EXERCISE REQUIREMENTS:
In the listing below, copy out word for word the lines starting with the one containing "Expand the 显示范围" and going on through the one containing "coord(112,39)", including both of those lines.

ENTRIES:
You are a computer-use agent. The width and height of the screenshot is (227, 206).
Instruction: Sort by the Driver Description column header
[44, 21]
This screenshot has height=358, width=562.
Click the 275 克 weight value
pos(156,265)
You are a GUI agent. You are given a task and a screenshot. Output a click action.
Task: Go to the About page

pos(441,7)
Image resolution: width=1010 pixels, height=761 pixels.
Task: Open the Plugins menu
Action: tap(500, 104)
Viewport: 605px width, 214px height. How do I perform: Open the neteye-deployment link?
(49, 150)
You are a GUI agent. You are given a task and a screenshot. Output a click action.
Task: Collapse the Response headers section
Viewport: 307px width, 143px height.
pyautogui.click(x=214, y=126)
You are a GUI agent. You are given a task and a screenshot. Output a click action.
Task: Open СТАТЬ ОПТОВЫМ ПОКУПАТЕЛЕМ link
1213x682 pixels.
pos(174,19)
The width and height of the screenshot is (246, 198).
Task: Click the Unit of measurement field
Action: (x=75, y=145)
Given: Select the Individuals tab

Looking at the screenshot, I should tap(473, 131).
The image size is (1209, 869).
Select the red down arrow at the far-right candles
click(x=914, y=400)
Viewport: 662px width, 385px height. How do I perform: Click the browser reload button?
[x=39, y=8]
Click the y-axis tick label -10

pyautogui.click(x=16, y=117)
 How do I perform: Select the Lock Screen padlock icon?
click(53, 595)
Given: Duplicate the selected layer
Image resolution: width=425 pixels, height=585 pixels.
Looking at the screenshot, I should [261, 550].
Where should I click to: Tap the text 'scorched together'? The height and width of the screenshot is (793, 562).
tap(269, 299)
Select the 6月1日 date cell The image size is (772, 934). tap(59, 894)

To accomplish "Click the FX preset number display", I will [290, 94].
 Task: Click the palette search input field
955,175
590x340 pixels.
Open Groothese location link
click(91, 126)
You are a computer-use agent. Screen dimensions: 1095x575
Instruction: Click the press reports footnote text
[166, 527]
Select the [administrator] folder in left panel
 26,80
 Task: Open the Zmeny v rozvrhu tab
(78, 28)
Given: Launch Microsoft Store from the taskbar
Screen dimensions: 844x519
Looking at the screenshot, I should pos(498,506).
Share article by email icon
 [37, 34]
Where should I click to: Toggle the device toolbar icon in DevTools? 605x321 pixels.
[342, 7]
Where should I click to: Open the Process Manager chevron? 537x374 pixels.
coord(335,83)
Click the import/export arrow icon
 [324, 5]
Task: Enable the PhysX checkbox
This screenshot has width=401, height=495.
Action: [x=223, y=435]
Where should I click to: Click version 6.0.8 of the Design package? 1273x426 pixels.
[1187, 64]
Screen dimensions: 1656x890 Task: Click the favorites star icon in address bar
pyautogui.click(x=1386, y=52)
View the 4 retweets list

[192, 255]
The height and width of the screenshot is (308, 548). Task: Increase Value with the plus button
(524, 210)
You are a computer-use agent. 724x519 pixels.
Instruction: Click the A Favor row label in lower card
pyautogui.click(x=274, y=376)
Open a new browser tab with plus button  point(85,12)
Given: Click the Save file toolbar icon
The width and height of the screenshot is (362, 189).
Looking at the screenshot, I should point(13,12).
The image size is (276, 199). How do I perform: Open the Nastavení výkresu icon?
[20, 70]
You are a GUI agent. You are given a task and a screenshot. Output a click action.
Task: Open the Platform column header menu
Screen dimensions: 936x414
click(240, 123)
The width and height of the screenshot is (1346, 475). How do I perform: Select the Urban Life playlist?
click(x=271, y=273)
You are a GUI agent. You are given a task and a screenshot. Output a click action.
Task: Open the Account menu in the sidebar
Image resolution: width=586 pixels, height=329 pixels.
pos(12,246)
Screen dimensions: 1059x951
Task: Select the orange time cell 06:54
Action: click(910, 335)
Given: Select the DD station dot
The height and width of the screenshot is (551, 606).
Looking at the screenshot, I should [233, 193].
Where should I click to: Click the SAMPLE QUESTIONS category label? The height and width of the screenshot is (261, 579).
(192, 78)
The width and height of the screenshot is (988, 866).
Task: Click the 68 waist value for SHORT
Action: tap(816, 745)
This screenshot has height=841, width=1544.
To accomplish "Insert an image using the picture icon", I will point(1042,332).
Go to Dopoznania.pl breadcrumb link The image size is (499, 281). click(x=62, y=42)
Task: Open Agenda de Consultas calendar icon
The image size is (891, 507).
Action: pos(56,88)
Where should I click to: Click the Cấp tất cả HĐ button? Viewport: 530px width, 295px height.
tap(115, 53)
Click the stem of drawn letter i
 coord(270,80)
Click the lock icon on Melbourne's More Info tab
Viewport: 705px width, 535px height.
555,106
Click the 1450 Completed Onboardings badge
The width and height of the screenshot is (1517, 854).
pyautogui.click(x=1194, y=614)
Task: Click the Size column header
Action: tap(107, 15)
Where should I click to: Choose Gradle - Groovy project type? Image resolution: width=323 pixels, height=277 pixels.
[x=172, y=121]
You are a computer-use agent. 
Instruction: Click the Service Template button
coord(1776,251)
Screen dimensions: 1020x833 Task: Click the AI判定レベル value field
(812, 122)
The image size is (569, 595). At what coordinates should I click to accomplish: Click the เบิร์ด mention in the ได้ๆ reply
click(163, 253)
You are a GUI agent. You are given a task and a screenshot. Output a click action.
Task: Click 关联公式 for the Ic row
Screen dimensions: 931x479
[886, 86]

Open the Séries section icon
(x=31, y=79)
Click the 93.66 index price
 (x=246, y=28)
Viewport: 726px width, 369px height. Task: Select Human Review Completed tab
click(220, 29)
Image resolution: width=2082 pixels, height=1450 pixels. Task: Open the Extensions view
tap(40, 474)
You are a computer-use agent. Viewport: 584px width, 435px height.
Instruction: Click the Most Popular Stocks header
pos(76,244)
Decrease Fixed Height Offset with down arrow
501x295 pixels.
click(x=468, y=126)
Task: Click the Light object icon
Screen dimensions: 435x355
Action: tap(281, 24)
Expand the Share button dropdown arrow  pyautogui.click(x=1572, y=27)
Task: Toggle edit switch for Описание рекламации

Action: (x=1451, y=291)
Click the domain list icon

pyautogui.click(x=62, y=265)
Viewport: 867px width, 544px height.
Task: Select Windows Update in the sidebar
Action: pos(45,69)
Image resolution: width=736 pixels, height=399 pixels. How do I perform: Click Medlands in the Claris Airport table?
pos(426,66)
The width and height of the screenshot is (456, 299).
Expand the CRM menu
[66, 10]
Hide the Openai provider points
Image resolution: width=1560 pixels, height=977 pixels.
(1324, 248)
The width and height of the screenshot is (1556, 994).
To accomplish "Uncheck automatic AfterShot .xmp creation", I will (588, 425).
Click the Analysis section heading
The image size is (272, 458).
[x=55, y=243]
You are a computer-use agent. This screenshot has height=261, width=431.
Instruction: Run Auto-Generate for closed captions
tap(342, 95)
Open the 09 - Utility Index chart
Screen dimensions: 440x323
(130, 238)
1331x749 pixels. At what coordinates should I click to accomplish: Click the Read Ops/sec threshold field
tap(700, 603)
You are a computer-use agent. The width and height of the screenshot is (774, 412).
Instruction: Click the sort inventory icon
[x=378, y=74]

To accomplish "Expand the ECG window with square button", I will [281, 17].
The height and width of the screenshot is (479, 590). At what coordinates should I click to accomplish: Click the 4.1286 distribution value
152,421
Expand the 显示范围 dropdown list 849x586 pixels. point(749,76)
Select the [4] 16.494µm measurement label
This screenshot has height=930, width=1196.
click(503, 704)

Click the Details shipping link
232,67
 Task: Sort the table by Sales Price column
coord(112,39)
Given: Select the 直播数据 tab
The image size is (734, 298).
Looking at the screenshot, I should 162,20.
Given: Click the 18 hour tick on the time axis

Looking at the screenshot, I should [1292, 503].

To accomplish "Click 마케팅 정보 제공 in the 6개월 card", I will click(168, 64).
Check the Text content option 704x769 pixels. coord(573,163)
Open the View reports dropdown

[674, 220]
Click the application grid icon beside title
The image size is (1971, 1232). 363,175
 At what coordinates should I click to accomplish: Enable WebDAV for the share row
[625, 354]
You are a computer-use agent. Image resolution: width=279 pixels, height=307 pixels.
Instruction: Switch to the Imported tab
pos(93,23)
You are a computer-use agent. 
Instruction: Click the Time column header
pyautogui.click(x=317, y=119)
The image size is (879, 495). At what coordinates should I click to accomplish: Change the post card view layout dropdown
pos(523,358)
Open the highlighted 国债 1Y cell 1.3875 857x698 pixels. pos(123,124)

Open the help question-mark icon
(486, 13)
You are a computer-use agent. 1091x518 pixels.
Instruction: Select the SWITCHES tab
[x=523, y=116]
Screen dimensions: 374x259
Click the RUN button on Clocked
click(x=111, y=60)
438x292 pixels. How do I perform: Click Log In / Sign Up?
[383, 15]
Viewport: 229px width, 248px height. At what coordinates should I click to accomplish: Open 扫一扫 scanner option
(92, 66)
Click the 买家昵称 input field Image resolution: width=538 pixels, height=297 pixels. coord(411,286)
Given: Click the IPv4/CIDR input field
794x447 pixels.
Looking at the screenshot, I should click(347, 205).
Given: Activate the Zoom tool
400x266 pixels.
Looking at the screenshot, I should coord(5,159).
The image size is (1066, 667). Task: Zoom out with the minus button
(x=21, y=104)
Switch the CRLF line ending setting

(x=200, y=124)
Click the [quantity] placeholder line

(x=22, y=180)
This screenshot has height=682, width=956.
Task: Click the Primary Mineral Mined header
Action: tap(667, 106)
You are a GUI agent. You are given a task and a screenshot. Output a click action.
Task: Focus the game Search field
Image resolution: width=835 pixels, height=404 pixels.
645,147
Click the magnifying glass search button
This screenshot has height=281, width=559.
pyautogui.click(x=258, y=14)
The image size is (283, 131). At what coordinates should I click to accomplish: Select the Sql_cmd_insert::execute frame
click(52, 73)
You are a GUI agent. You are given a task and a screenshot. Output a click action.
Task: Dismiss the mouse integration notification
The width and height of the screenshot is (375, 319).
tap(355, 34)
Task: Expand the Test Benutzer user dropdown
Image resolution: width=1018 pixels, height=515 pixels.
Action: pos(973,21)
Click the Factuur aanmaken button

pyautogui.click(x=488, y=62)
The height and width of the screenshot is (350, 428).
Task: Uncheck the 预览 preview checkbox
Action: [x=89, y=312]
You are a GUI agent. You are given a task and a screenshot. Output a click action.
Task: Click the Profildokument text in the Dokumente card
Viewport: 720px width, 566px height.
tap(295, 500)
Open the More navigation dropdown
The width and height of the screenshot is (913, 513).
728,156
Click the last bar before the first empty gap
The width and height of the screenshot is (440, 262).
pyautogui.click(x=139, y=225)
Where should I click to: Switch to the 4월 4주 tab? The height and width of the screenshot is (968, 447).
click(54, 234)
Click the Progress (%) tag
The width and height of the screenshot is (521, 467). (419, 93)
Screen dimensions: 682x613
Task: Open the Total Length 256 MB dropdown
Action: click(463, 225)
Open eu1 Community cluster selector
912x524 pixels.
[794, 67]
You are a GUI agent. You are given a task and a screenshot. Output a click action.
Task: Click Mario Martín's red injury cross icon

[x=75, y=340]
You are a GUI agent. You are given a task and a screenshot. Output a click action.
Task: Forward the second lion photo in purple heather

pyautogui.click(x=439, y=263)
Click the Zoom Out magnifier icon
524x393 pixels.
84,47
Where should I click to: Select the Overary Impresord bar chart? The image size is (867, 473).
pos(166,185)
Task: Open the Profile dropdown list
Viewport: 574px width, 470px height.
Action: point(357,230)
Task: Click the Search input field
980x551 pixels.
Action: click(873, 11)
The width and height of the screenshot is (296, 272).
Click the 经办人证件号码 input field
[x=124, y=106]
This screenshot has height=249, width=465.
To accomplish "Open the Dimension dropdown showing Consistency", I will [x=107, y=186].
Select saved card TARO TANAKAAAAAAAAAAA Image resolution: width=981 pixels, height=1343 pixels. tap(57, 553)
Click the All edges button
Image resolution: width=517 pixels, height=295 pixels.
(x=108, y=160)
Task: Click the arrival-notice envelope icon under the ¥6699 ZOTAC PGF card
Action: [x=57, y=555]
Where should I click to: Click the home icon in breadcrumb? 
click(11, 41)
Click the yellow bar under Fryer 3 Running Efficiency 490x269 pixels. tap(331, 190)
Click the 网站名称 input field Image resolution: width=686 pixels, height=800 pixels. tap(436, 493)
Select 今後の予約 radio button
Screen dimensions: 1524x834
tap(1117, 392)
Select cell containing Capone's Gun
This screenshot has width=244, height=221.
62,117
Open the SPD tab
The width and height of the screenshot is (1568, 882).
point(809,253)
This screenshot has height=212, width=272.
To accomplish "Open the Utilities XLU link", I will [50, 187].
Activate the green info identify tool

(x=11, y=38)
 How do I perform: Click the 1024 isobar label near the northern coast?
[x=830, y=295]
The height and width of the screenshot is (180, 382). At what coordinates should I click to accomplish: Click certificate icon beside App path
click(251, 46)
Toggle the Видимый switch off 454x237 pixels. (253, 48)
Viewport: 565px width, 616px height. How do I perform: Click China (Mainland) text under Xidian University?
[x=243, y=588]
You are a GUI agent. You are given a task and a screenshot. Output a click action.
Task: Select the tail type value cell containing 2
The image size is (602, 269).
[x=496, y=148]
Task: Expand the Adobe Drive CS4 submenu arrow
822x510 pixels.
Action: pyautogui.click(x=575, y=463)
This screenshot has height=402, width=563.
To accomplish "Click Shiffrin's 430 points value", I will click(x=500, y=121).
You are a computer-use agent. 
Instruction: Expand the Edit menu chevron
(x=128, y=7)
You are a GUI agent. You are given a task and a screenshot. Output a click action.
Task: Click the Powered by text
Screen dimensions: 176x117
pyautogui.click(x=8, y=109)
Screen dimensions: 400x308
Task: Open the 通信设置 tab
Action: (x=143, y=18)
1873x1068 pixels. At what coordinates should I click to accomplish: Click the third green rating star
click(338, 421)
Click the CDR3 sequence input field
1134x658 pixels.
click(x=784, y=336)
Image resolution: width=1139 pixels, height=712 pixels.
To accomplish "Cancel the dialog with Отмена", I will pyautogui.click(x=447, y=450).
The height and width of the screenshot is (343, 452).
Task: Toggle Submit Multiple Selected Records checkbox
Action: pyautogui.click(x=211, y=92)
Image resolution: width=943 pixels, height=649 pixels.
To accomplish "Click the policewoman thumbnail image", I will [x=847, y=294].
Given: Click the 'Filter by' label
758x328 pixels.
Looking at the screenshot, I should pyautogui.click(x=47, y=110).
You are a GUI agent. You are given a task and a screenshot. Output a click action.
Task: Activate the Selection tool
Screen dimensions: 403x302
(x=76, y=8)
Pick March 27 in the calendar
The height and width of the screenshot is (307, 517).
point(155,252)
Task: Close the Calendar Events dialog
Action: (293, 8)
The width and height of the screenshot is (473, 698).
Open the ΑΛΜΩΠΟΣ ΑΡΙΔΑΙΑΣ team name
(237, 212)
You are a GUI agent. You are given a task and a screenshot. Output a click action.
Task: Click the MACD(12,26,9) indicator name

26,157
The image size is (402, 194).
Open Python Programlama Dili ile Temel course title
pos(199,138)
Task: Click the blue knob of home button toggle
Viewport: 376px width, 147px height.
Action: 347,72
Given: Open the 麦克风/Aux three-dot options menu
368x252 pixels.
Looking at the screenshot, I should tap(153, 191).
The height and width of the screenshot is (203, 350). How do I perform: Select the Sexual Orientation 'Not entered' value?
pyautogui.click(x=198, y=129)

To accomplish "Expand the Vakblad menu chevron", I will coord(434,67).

FINAL RESULT:
Expand the 显示范围 dropdown list 849x586 pixels. point(749,76)
Select the [4] 16.494µm measurement label
This screenshot has height=930, width=1196.
click(503, 704)

Click the Details shipping link
232,67
 Task: Sort the table by Sales Price column
coord(112,39)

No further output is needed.